TASK TO CARRY OUT: List every dollar amount that appears in the article below about The Jackson Laboratory.
[[ SOURCE DOCUMENT open ]]
By Rick Woychik, Special to the BDN

While Maine’s economy, like the world economy, has slowed, the ravages of disease have not. That’s why it is imperative that biomedical research at The Jackson Laboratory in Bar Harbor endures, even in tough economic times. It’s not only essential to good health, but it’s also vital to the economy of Down East Maine.

Over 80 years, the laboratory has evolved into one of the world’s largest genetics research centers. Our mission is to discover the genetic basis for preventing, treating and curing human disease. Our research innovations and resources are helping the global biomedical community find solutions for cancer and other complex and intractable diseases.

The Jackson Laboratory, like other elements of Maine’s economy, hasn’t been immune from the economic fallout of the current global recession. Although we recently — and very reluctantly — reduced our Bar Harbor work force by 55 positions in response to an anemic global economy, The Jackson Laboratory remains Hancock County’s largest employer by far. With our current employee head count at 1,244, the number of jobs we provide on our Bar Harbor campus is greater than the populations of more than 300 Maine communities. We now mail paychecks to 72 ZIP codes in Maine, and our staff comes to work each day from 12 of Maine’s 16 counties.

With a current annual budget of $169 million, the average wage at The Jackson Lab is now $49,662. When you add the value of our extensive employee benefits program, that amount jumps to $67,375. In a state where the minimum wage is now $7.25 an hour, we offer high school graduates entry-level positions that pay at least $10.25 an hour, not including benefits.

Beyond putting money in our employees’ pockets, The Jackson Laboratory remains a major economic driver for the Down East region and for the entire state. As one of New England’s largest technology employers, 93 percent of our $160 million in revenues in 2007 came from out of state, while 85 percent — $136 million — was spent within Maine.
[[ SOURCE DOCUMENT closed ]]
[[ DATA UNDER STUDY open ]]
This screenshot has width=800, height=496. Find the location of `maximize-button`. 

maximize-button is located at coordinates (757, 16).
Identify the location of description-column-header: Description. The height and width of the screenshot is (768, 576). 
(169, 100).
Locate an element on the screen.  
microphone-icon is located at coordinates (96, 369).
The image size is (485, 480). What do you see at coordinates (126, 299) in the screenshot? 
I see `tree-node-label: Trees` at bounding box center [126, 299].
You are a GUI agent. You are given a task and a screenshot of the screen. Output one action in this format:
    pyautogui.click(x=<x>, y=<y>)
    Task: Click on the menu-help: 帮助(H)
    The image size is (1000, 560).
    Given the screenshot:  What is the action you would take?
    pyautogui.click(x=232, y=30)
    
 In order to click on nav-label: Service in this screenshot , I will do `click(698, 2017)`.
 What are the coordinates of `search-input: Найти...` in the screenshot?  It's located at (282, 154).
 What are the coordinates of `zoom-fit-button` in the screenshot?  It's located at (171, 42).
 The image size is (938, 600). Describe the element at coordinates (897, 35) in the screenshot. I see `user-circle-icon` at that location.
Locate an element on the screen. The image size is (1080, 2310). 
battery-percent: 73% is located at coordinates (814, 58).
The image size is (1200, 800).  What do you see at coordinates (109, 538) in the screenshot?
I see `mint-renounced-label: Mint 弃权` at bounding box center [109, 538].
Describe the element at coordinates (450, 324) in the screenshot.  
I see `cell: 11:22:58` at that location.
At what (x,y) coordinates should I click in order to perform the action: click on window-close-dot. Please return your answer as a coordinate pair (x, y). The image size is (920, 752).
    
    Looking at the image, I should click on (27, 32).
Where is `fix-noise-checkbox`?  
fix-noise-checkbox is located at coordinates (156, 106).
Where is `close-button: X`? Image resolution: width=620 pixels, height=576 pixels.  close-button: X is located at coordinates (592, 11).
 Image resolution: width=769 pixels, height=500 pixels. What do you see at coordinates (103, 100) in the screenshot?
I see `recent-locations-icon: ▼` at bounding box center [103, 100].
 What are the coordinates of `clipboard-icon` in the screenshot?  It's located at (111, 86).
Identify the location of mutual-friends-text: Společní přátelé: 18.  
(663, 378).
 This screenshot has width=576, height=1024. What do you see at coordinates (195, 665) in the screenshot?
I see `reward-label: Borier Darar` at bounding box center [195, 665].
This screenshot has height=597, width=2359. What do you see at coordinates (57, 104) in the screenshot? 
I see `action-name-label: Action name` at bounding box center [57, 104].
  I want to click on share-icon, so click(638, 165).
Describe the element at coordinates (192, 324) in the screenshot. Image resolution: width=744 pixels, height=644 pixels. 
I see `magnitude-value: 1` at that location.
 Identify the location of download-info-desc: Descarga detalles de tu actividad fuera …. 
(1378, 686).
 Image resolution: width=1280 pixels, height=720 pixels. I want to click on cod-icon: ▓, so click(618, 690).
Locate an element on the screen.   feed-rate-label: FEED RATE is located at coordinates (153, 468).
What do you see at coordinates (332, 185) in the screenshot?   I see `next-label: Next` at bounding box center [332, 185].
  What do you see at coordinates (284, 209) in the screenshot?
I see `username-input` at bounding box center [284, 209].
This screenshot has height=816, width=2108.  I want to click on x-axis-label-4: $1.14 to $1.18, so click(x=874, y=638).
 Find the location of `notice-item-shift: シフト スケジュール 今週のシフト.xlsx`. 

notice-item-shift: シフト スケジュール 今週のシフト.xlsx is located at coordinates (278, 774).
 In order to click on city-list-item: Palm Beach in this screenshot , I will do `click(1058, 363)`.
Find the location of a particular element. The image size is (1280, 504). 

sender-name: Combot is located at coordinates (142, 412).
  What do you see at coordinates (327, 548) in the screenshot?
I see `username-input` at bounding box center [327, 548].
[[ DATA UNDER STUDY closed ]]
SOLVED EXERCISE:
- $169 million
- $49,662
- $67,375
- $7.25
- $10.25
- $160 million
- $136 million